• **REQUIRED WORK**
Output, exactly as written, the lines below starting at the line containing "1224x597 pixels. How" and ending at the line containing "Expand the address". Drop the pictures and keep both end lines.

• **DATA RECORDS**
▽

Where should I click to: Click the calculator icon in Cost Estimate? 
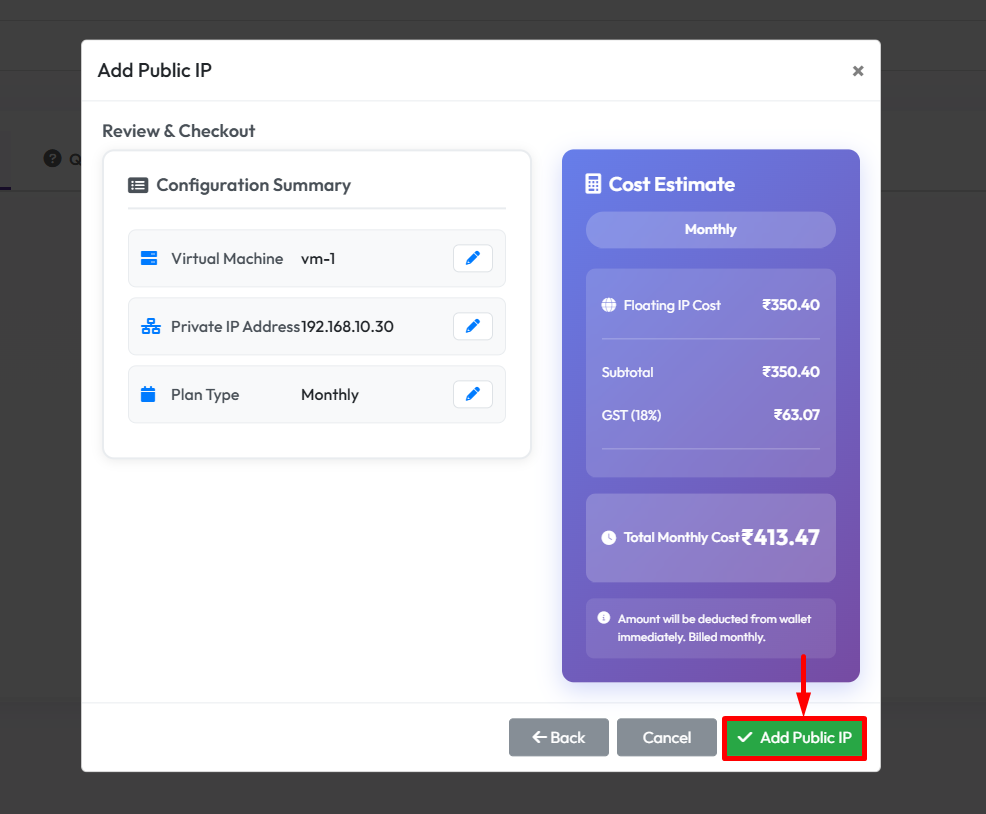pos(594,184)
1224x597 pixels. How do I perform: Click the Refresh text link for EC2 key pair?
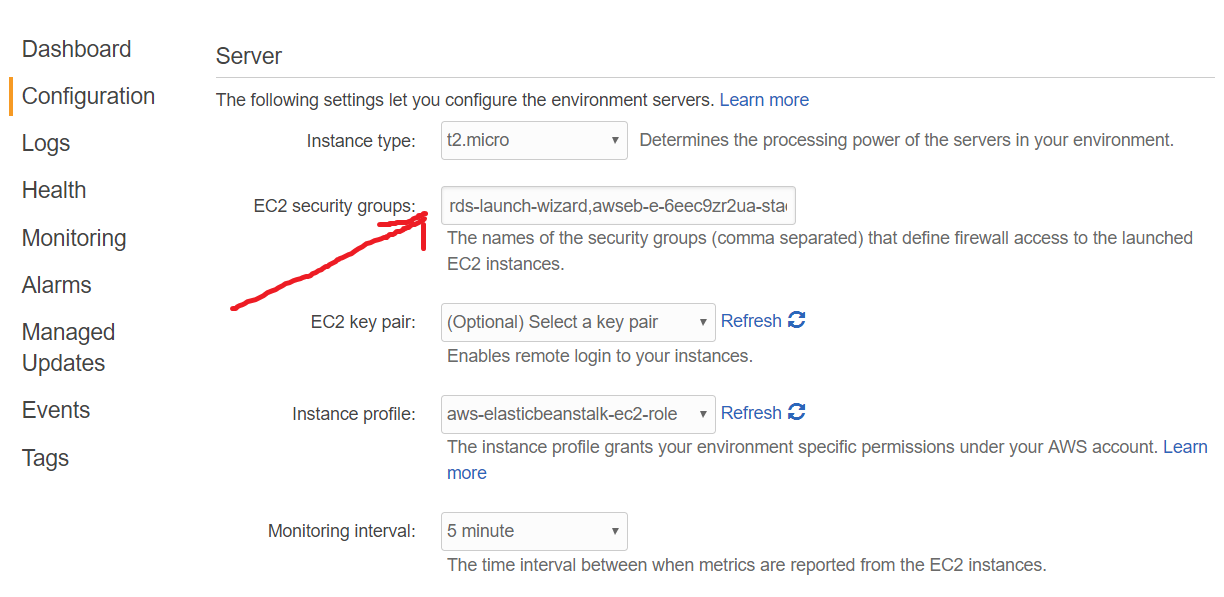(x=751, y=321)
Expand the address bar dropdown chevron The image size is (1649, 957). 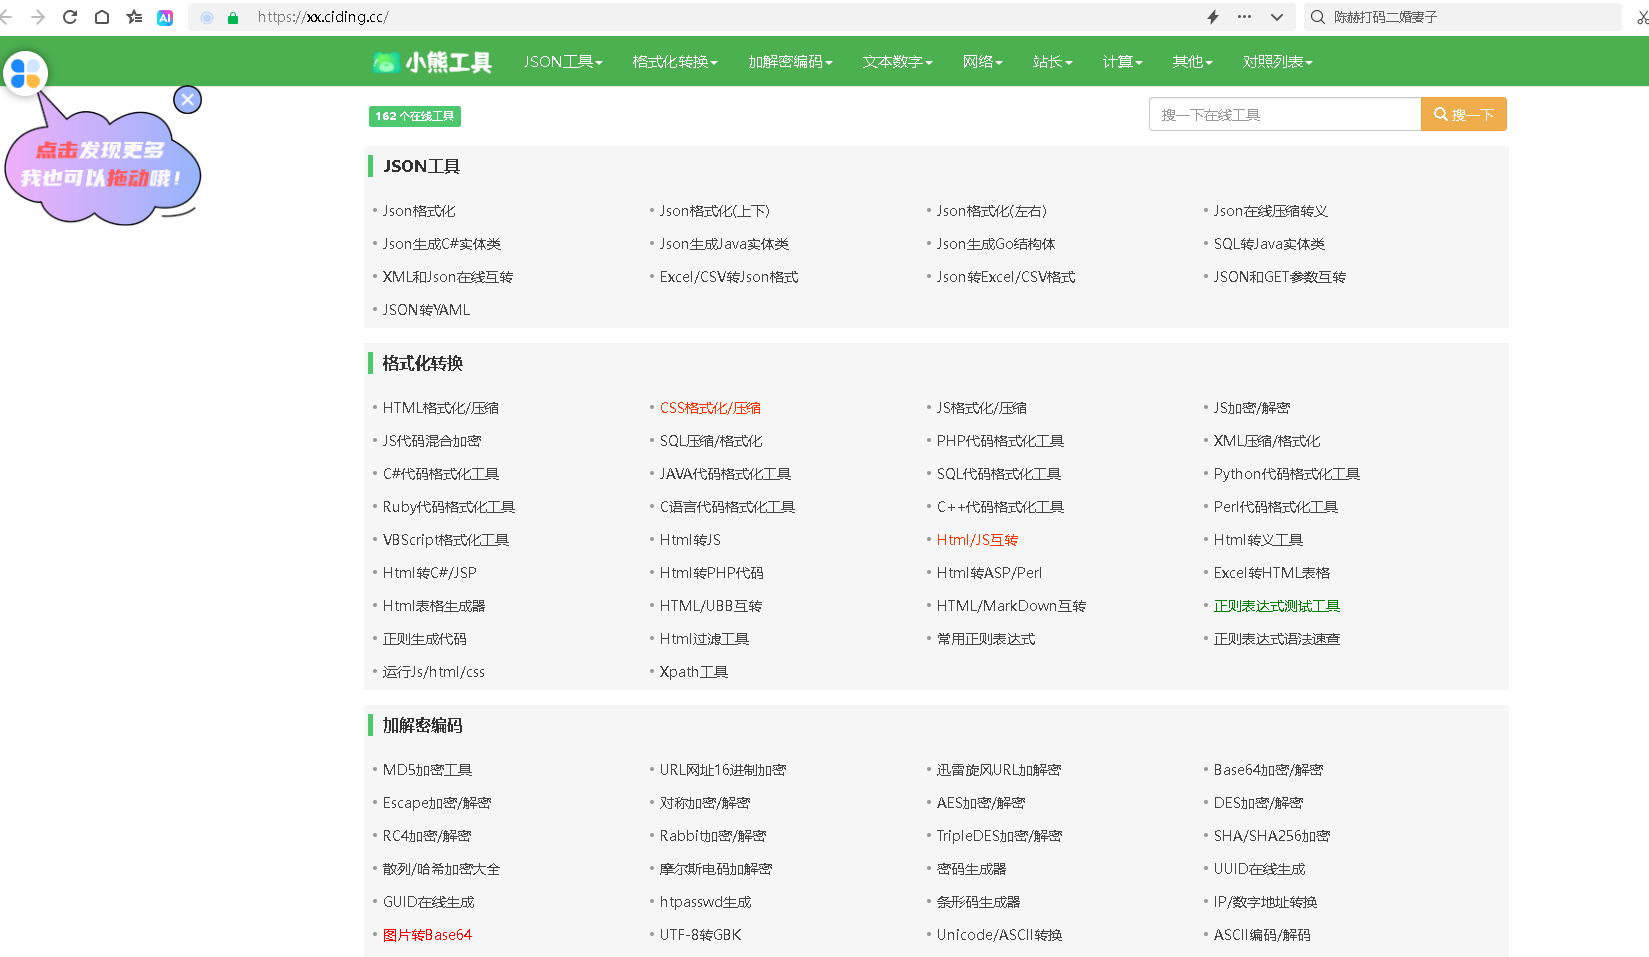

△
▽

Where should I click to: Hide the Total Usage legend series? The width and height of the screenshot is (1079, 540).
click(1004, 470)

△

• **SOLUTION TO THE PROBLEM**
1224x597 pixels. How do I perform: Click the Refresh text link for EC2 key pair?
(x=751, y=321)
Expand the address bar dropdown chevron The image size is (1649, 957). 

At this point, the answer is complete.